There is an integrity within the mark making and a quality of line attained by a measured,

 

controlled approach, marks are excavated from the existing paint surface rather than being superimposed upon it.

 

An attention to the quality and detail of surface achieved by the repeated application and

 

removal of many layers of paint results in much of the content of the work being the

visible evidence of the process itself. The work ‘becomes’ which references itself, it opens and closes space.

 

‘Aesthetic value and meaning are no longer seen to be the products of the operations of a system,

and have become fleeting and unstable phenomena, which can never be

recaptured or even properly communicated.

They must always be considered to be in the process of ‘becoming’, instead of being directed towards a prearranged goal.’

 

Stuart Sim

 

The square holds a mythical symbolism within the history of modern painting;

 

it is also a rejection of the precise definition of the aesthetic as described by the Fibbonacci Series

 

or the Golden Section.

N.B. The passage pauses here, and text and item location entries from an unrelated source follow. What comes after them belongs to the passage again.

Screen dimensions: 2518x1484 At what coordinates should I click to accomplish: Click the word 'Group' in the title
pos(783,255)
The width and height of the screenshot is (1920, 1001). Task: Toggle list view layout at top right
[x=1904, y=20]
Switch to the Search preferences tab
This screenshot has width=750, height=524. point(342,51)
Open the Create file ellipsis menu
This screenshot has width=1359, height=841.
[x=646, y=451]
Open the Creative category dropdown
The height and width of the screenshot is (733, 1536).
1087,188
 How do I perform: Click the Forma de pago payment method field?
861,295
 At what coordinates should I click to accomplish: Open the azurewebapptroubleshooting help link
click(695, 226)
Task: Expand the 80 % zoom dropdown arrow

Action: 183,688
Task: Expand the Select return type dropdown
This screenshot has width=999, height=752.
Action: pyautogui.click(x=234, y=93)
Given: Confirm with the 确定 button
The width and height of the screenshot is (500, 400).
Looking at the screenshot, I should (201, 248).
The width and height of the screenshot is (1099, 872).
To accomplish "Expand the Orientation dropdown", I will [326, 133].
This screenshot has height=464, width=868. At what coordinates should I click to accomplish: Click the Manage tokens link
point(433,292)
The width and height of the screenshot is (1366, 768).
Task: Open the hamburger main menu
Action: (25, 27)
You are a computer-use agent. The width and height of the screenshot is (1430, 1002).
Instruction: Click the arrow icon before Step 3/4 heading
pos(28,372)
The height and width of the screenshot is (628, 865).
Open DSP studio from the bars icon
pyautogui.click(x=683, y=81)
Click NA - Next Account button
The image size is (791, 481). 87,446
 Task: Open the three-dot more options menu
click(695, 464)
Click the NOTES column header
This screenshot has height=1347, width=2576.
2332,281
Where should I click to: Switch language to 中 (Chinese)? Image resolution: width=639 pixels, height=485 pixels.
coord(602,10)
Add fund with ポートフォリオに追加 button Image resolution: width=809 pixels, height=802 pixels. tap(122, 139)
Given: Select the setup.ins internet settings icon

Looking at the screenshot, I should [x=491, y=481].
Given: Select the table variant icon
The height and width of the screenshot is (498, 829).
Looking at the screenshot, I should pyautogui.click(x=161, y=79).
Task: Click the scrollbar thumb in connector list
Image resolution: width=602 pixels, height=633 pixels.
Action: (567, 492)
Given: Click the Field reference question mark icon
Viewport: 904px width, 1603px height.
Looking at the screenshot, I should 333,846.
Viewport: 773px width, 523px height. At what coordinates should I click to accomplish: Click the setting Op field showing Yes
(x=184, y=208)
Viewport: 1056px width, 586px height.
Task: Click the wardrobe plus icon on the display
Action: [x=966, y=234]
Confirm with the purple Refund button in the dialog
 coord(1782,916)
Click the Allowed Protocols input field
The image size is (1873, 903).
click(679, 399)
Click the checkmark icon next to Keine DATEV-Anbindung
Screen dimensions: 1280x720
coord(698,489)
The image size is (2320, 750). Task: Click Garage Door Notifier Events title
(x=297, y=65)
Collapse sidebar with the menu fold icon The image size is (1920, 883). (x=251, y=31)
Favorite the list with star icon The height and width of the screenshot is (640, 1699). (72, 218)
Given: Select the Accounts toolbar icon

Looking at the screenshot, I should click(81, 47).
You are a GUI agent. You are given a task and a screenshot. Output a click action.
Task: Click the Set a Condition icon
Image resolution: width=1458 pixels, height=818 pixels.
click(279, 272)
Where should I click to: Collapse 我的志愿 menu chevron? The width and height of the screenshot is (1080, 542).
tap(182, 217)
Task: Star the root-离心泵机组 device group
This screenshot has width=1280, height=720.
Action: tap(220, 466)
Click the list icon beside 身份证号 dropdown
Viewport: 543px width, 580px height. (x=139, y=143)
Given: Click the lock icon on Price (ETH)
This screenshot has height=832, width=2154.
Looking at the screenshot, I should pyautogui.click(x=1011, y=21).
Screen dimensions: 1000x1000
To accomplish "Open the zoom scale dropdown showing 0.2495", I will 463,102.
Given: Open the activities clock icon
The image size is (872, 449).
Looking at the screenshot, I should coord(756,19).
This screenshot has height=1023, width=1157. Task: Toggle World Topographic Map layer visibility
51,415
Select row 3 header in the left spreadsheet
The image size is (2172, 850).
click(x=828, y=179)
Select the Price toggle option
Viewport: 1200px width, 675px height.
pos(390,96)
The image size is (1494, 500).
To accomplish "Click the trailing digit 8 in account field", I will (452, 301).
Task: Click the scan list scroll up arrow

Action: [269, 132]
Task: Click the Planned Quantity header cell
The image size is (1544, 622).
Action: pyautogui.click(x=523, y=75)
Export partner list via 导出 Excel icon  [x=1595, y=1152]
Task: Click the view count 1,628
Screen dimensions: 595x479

Each work deliberately relates mathematically to the square,

 

informed by the work of Robert Ryman and Josef Albers among others -

 

exploring the tensions created within via the demarcation of the space.

 

‘The chief forms of beauty are order, symmetry and definiteness’

 

Aristotle

 

This self-referential structure is a tool with which the artist limits the breadth of content within the work,

 

aspiring to a specific aesthetic experience.

 

‘I paint without representational object’

 

Agnes Martin

 

‘A feeling of exquisite intelligibility and clarity we have in the presence of an object that is experienced with aesthetic intensity’

 

Clive Bell

 

 

The artist aims further to constrain interpretation by maintaining a severely selective palette,

essentially monochromatic and either positive or negative, colour is restricted to hues relating to the

materials with which the work is constructed i.e. the wood and linen, the work again referencing itself.

The intention is to control the potentially decorative, distracting aspect of colour, to emphasise the subject of the work.

 

 

A particular management of space, light, colour and texture within a rigid self-referential structure,

 

in order to provoke a subtle resonance, eliciting an arresting,

 

beatific but deliberately detached relationship with the viewer, unique to the work of this artist.

 

The sum of these factors is an underlying sense of internal space.

 

The apparent certainty of the modernist imagery and precision of the picture planes create a relentless,

 

repetitive architecture, undermined in an acutely reserved manner by the more organic surfaces and paint effects in

 

‘a search for aesthetic rightness”.

 

Tim Marlow

 

 

This becomes more apparent upon closer examination, conspiring to direct the audience towards a state of contemplation.

 

An enigmatic sense of presence is evoked that gives rise to a meditative quality,

 

a serenity and tranquillity, in dissonance with a sense of disturbance of the surface plane of the painting and the internal space of the viewer.